The next big idea for ASML, according to van den Brink and other company executives who spoke with MIT Technology Review, is hyper-NA technology. The company’s high-NA machines have a numerical aperture of .55. Hyper-NA tools would have a numerical aperture higher than 0.7. What that ultimately means is that hyper NA, if successful, will allow the company to create machines that let manufacturers shrink transistor dimensions even more—assuming that researchers can devise chip components that work well at such small dimensions. As it was with EUV in the early 2000s, it is still uncertain whether hyper NA is feasible—if nothing else, it could be cost prohibitive. Yet van den Brink projects cautious confidence. It is likely, he says, that the company will ultimately have three offerings available: low NA, high NA, and—if all goes well—hyper NA. 

“Hyper NA is a bit more risky,” says van den Brink. “We will be more cautious and more cost sensitive in the future. But if we can pull this off, we have a winning trio which takes care of all the advanced manufacturing for the foreseeable future.”

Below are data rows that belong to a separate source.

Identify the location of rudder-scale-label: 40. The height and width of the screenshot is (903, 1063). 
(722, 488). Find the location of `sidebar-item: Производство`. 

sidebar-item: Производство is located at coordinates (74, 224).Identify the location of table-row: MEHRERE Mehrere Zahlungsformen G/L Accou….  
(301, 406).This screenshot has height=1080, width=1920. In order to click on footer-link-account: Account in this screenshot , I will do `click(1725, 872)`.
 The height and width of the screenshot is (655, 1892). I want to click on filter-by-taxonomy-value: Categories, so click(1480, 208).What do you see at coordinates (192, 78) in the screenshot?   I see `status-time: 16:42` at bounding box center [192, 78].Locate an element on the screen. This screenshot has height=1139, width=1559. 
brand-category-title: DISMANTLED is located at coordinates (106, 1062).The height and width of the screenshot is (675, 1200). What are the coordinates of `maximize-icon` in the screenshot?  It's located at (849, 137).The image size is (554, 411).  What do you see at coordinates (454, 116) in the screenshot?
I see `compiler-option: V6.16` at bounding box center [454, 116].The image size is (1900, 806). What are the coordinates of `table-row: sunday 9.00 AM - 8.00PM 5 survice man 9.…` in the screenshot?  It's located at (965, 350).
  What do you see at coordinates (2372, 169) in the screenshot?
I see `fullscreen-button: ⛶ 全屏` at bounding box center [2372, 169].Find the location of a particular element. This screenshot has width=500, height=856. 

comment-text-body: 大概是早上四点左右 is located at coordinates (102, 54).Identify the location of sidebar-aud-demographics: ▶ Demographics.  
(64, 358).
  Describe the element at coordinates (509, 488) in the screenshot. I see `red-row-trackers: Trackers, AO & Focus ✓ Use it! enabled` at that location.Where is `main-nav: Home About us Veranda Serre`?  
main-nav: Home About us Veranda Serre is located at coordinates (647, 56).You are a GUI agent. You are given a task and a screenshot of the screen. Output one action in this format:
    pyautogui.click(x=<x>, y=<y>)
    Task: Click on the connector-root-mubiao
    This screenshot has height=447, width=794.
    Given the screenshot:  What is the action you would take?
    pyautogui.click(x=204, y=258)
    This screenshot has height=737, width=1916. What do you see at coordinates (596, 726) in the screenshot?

Yet although today everyone is banking on ASML to keep pushing the industry forward, there is speculation that a competitor could emerge from China. Van den Brink was dismissive of this possibility, citing the gap in even last-generation lithography. 

SMEE are making DUV machines, or at least claim they can,” he told MIT Technology Review, referring to a company that makes the predecessor to EUV lithography technology, and pointed out that ASML still has the dominant market share. The political pressures could mean more progress for China. But getting to the level of complexity involved in ASML’s suite of machines, with low, high, and hyper NA is another matter, he says: “I feel quite comfortable that this will be a long time before they can copy that.”

Miller, from Tufts University, is confident that Chinese companies will eventually develop these sorts of technologies on their own, but agrees that the question is when. “If it’s in a decade, it will be too late,” he says. 

The real question, perhaps, is not who will make the machines, but whether Moore’s Law will hold at all. Nvidia CEO Jensen Huang has already declared it dead. But when asked what he thought might eventually cause Moore’s Law to finally stall out, van den Brink rejected the premise entirely. 

“There’s no reason to believe this will stop. You won’t get the answer from me where it will end,” he said. “It will end when we’re running out of ideas where the value we create with all this will not balance with the cost it will take. Then it will end. And not by the lack of ideas.”

He had struck a similar posture during his Moore tribute at the SPIE conference, exuding confidence. “I’m not sure who will give the presentation 10 years from now,” he said, going back to his rice analogy. “But my successors,” he claimed, “will still have the opportunity to fill the chessboard.”

This story was updated to clarify information about ASML’s operations in China.